Esta vez, haciendo gala de la frase "venimos a este mundo para compartir", quiero contarles algo. Si bien la educación es un proceso largo, doloroso y a veces desesperante y que comenzamos a educarnos desde el momento en que venimos al mundo, no es muy difícil deducir que cada cosa que hacemos, sentimos o escuchamos de pequeños, constituye una parte muy importante del universo interno.
Bueno, la verdad es que no recuerdo muchos detalles de mi niñez (o sí, y no quiero admitirlo), de cualquier forma, de las cosas que más recuerdo, es que al ser la primera nieta, la primera sobrina y la primera hija por parte de mi familia paterna, mi vida se desarrollo principalmente entre adultos, por lo que llegué a conocer muchas canciones y muchas cosas (pero sobre todo las canciones) que hoy, vienen a mi memoria a raudales y que me recuerdan y despiertan en mí como una especie de energía especial o lo que yo llamo amor por la vida, que la verdad deja poco espacio para otra cosa.
Creo que lo que estoy tratando de decir, es que aunque gran parte de nuestra educación esta compuesta por patrones de comportamiento y conocimientos adquiridos, gran parte de esa educación y esa personalidad, también se definen a partir de pequeños detalles como las canciones que marcan nuestras vidas, las palabras que decimos y que nos dicen, los sueños que tenemos y hasta lo que publicamos en internet como esto jijijijijijiji.

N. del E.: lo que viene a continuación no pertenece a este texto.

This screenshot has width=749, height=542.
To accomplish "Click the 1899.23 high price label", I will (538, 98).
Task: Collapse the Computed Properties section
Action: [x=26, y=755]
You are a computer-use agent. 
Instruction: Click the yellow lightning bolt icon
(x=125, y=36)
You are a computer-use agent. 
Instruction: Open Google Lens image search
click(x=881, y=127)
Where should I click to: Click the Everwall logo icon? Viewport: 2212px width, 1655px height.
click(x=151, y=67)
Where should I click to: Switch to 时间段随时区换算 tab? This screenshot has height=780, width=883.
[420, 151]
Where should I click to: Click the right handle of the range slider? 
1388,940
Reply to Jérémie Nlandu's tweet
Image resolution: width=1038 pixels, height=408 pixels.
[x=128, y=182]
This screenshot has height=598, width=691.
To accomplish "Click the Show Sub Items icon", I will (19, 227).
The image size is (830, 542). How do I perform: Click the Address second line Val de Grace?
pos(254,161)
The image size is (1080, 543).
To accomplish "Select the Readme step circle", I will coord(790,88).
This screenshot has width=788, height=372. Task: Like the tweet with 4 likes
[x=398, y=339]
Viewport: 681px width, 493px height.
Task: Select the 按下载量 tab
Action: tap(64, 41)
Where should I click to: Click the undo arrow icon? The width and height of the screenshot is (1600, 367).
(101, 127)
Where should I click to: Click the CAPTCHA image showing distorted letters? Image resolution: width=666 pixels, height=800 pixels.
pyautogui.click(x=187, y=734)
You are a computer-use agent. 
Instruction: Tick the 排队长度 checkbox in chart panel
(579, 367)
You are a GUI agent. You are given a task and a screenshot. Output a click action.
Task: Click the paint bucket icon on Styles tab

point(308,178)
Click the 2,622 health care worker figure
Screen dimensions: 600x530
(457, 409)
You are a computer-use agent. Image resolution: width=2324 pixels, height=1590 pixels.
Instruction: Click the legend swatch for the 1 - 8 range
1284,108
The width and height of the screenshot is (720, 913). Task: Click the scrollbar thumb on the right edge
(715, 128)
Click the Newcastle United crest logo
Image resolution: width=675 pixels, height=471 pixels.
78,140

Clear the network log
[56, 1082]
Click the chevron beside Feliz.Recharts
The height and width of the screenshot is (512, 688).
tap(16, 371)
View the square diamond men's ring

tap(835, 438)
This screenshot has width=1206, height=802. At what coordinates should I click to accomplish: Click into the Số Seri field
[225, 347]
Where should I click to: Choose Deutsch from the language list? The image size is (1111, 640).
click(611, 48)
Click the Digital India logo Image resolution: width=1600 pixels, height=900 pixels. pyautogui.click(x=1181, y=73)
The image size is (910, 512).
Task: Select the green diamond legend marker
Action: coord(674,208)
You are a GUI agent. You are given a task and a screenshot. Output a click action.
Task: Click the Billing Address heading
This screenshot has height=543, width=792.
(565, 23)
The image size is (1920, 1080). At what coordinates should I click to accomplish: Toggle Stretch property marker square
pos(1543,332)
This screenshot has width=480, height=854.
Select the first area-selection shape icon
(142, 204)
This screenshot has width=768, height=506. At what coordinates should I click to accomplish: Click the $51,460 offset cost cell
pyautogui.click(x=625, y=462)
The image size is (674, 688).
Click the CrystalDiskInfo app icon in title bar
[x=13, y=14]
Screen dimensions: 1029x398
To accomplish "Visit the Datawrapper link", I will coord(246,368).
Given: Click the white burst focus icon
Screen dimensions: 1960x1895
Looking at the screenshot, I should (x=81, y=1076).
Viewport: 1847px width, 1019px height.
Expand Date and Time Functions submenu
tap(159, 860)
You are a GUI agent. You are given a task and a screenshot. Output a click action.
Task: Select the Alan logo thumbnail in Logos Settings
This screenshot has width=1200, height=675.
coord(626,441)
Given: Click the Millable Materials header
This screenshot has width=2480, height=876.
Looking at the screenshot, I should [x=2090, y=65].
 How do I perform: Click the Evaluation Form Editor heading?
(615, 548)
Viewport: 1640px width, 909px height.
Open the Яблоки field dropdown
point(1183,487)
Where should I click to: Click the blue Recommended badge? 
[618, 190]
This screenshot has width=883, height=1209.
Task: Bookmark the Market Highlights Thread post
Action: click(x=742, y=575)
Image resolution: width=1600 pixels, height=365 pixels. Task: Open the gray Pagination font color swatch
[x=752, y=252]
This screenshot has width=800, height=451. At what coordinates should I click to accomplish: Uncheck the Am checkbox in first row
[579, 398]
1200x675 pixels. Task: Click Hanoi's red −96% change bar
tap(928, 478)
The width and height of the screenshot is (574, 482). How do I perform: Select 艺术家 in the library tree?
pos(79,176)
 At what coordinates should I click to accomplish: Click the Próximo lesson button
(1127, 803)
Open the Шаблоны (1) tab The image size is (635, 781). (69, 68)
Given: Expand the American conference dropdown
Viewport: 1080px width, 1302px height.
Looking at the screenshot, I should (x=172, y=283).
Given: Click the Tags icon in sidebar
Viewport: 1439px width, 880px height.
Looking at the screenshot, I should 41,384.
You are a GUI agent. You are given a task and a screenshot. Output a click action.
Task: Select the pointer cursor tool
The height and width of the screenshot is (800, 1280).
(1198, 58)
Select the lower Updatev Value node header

Y sí chic@s, ustedes disculparan pero voy a empezar con mis cursilerías y, ¿qué quieren que les diga?, lo que me define a mí personalmente esta ligado a las fantasías y las novelas románticas, aunque tampoco puedo dejar de lado mis momentos en los que me abandono y me dejo llevar por esos momentos de oscuridad que describen tan bien los cuentos donde aparecen estas criaturas tan magníficas y tan melancólicas y atormentadas como son vampiros, espíritus errantes etc.
En fin, canciones románticas, pensamientos poéticos, rock, libros, etc., es lo que conforma este universo y son los pequeños detalles que me definen ¿y los tuyos?